↓↓↓

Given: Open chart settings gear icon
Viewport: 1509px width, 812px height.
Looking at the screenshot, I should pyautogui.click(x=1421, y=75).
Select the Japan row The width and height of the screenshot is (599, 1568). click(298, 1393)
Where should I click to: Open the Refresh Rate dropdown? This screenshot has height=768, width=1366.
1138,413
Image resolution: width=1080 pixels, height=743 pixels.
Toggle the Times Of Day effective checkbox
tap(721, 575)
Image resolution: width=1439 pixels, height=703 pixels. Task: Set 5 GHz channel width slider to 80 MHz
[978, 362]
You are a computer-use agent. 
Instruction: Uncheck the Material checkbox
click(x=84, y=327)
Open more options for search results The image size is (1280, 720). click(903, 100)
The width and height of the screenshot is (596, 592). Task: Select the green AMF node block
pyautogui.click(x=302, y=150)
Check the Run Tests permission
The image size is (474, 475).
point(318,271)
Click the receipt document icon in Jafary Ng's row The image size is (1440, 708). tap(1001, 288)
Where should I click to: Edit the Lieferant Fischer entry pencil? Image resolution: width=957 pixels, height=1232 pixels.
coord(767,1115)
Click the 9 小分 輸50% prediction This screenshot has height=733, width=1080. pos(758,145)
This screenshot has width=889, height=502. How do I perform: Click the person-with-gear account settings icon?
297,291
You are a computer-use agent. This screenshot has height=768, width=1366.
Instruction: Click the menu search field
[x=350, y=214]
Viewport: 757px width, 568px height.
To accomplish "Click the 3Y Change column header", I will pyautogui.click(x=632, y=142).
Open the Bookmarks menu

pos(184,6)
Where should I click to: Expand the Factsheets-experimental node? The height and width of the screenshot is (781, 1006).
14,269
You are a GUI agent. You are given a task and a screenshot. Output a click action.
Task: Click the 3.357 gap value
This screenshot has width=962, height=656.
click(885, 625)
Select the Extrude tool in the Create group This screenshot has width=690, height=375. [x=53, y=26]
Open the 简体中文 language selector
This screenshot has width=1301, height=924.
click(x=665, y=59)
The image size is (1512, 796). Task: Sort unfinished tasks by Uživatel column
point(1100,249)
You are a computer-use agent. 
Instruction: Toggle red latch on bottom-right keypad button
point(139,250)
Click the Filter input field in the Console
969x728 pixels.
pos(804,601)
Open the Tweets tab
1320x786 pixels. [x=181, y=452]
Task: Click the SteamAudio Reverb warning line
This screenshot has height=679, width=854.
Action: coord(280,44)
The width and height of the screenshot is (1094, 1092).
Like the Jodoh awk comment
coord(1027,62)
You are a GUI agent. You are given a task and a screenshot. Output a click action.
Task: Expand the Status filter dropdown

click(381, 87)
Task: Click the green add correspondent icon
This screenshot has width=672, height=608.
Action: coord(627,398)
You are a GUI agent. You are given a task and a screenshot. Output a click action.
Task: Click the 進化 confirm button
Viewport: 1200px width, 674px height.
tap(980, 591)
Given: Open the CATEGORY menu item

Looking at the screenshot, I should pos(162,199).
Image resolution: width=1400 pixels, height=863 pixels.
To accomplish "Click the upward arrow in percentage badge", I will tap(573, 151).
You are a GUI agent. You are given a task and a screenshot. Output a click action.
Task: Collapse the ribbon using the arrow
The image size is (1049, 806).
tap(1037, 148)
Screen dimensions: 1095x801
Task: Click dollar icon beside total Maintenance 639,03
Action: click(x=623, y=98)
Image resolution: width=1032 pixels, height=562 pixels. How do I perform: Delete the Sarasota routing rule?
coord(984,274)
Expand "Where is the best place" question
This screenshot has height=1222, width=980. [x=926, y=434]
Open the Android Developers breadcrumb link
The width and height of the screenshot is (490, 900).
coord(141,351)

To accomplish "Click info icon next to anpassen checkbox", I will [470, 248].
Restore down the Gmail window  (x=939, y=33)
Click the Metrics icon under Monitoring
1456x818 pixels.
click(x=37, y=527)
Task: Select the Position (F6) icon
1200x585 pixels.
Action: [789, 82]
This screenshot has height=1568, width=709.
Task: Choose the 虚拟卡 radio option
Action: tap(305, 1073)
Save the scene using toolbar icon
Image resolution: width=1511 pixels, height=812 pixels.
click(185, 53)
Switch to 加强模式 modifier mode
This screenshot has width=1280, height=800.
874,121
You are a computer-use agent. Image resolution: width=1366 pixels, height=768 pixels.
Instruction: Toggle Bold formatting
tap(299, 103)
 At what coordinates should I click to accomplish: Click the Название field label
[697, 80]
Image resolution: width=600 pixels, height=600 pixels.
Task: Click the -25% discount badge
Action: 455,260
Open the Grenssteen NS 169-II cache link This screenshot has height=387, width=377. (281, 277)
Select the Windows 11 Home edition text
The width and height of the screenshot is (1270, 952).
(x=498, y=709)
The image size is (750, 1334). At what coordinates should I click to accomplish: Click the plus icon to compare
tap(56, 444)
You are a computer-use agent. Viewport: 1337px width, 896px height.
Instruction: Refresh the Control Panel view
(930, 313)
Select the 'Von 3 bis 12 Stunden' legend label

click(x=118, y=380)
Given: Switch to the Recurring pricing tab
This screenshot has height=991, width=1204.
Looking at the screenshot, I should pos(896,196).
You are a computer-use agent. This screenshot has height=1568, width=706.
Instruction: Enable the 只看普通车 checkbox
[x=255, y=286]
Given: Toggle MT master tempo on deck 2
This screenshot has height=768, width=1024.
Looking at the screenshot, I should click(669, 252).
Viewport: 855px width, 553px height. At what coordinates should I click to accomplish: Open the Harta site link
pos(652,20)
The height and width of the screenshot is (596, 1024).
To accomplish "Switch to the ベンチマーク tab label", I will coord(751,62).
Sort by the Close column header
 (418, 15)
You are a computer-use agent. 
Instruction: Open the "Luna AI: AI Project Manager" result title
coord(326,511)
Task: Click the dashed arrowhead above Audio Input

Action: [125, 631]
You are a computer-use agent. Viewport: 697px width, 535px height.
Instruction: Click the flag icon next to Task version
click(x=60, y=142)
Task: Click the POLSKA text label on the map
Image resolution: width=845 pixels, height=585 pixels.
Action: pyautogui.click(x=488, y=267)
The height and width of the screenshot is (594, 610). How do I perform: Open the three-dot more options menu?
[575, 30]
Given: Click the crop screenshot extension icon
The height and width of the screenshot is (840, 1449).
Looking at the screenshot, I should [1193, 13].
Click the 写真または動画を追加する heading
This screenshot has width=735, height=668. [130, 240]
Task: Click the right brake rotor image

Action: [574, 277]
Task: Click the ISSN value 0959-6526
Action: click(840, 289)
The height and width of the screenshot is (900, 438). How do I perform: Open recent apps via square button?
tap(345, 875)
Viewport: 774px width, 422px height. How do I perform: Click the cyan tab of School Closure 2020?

↑↑↑

**Task description**
Retype each record in full, please.

**Written solution**
Given: Open chart settings gear icon
Viewport: 1509px width, 812px height.
Looking at the screenshot, I should pyautogui.click(x=1421, y=75).
Select the Japan row The width and height of the screenshot is (599, 1568). click(298, 1393)
Where should I click to: Open the Refresh Rate dropdown? This screenshot has height=768, width=1366.
1138,413
Image resolution: width=1080 pixels, height=743 pixels.
Toggle the Times Of Day effective checkbox
tap(721, 575)
Image resolution: width=1439 pixels, height=703 pixels. Task: Set 5 GHz channel width slider to 80 MHz
[978, 362]
You are a computer-use agent. 
Instruction: Uncheck the Material checkbox
click(x=84, y=327)
Open more options for search results The image size is (1280, 720). click(903, 100)
The width and height of the screenshot is (596, 592). Task: Select the green AMF node block
pyautogui.click(x=302, y=150)
Check the Run Tests permission
The image size is (474, 475).
point(318,271)
Click the receipt document icon in Jafary Ng's row The image size is (1440, 708). tap(1001, 288)
Where should I click to: Edit the Lieferant Fischer entry pencil? Image resolution: width=957 pixels, height=1232 pixels.
coord(767,1115)
Click the 9 小分 輸50% prediction This screenshot has height=733, width=1080. pos(758,145)
This screenshot has width=889, height=502. How do I perform: Click the person-with-gear account settings icon?
297,291
You are a computer-use agent. This screenshot has height=768, width=1366.
Instruction: Click the menu search field
[x=350, y=214]
Viewport: 757px width, 568px height.
To accomplish "Click the 3Y Change column header", I will pyautogui.click(x=632, y=142).
Open the Bookmarks menu

pos(184,6)
Where should I click to: Expand the Factsheets-experimental node? The height and width of the screenshot is (781, 1006).
14,269
You are a GUI agent. You are given a task and a screenshot. Output a click action.
Task: Click the 3.357 gap value
This screenshot has width=962, height=656.
click(885, 625)
Select the Extrude tool in the Create group This screenshot has width=690, height=375. [x=53, y=26]
Open the 简体中文 language selector
This screenshot has width=1301, height=924.
click(x=665, y=59)
The image size is (1512, 796). Task: Sort unfinished tasks by Uživatel column
point(1100,249)
You are a computer-use agent. 
Instruction: Toggle red latch on bottom-right keypad button
point(139,250)
Click the Filter input field in the Console
969x728 pixels.
pos(804,601)
Open the Tweets tab
1320x786 pixels. [x=181, y=452]
Task: Click the SteamAudio Reverb warning line
This screenshot has height=679, width=854.
Action: coord(280,44)
The width and height of the screenshot is (1094, 1092).
Like the Jodoh awk comment
coord(1027,62)
You are a GUI agent. You are given a task and a screenshot. Output a click action.
Task: Expand the Status filter dropdown

click(381, 87)
Task: Click the green add correspondent icon
This screenshot has width=672, height=608.
Action: coord(627,398)
You are a GUI agent. You are given a task and a screenshot. Output a click action.
Task: Click the 進化 confirm button
Viewport: 1200px width, 674px height.
tap(980, 591)
Given: Open the CATEGORY menu item

Looking at the screenshot, I should pos(162,199).
Image resolution: width=1400 pixels, height=863 pixels.
To accomplish "Click the upward arrow in percentage badge", I will tap(573, 151).
You are a GUI agent. You are given a task and a screenshot. Output a click action.
Task: Collapse the ribbon using the arrow
The image size is (1049, 806).
tap(1037, 148)
Screen dimensions: 1095x801
Task: Click dollar icon beside total Maintenance 639,03
Action: click(x=623, y=98)
Image resolution: width=1032 pixels, height=562 pixels. How do I perform: Delete the Sarasota routing rule?
coord(984,274)
Expand "Where is the best place" question
This screenshot has height=1222, width=980. [x=926, y=434]
Open the Android Developers breadcrumb link
The width and height of the screenshot is (490, 900).
coord(141,351)

To accomplish "Click info icon next to anpassen checkbox", I will [470, 248].
Restore down the Gmail window  (x=939, y=33)
Click the Metrics icon under Monitoring
1456x818 pixels.
click(x=37, y=527)
Task: Select the Position (F6) icon
1200x585 pixels.
Action: [789, 82]
This screenshot has height=1568, width=709.
Task: Choose the 虚拟卡 radio option
Action: tap(305, 1073)
Save the scene using toolbar icon
Image resolution: width=1511 pixels, height=812 pixels.
click(185, 53)
Switch to 加强模式 modifier mode
This screenshot has width=1280, height=800.
874,121
You are a computer-use agent. Image resolution: width=1366 pixels, height=768 pixels.
Instruction: Toggle Bold formatting
tap(299, 103)
 At what coordinates should I click to accomplish: Click the Название field label
[697, 80]
Image resolution: width=600 pixels, height=600 pixels.
Task: Click the -25% discount badge
Action: 455,260
Open the Grenssteen NS 169-II cache link This screenshot has height=387, width=377. (281, 277)
Select the Windows 11 Home edition text
The width and height of the screenshot is (1270, 952).
(x=498, y=709)
The image size is (750, 1334). At what coordinates should I click to accomplish: Click the plus icon to compare
tap(56, 444)
You are a computer-use agent. Viewport: 1337px width, 896px height.
Instruction: Refresh the Control Panel view
(930, 313)
Select the 'Von 3 bis 12 Stunden' legend label

click(x=118, y=380)
Given: Switch to the Recurring pricing tab
This screenshot has height=991, width=1204.
Looking at the screenshot, I should pos(896,196).
You are a computer-use agent. This screenshot has height=1568, width=706.
Instruction: Enable the 只看普通车 checkbox
[x=255, y=286]
Given: Toggle MT master tempo on deck 2
This screenshot has height=768, width=1024.
Looking at the screenshot, I should click(669, 252).
Viewport: 855px width, 553px height. At what coordinates should I click to accomplish: Open the Harta site link
pos(652,20)
The height and width of the screenshot is (596, 1024).
To accomplish "Switch to the ベンチマーク tab label", I will coord(751,62).
Sort by the Close column header
 (418, 15)
You are a computer-use agent. 
Instruction: Open the "Luna AI: AI Project Manager" result title
coord(326,511)
Task: Click the dashed arrowhead above Audio Input

Action: [125, 631]
You are a computer-use agent. Viewport: 697px width, 535px height.
Instruction: Click the flag icon next to Task version
click(x=60, y=142)
Task: Click the POLSKA text label on the map
Image resolution: width=845 pixels, height=585 pixels.
Action: pyautogui.click(x=488, y=267)
The height and width of the screenshot is (594, 610). How do I perform: Open the three-dot more options menu?
[575, 30]
Given: Click the crop screenshot extension icon
The height and width of the screenshot is (840, 1449).
Looking at the screenshot, I should [1193, 13].
Click the 写真または動画を追加する heading
This screenshot has width=735, height=668. [130, 240]
Task: Click the right brake rotor image

Action: [574, 277]
Task: Click the ISSN value 0959-6526
Action: click(840, 289)
The height and width of the screenshot is (900, 438). How do I perform: Open recent apps via square button?
tap(345, 875)
Viewport: 774px width, 422px height. How do I perform: Click the cyan tab of School Closure 2020?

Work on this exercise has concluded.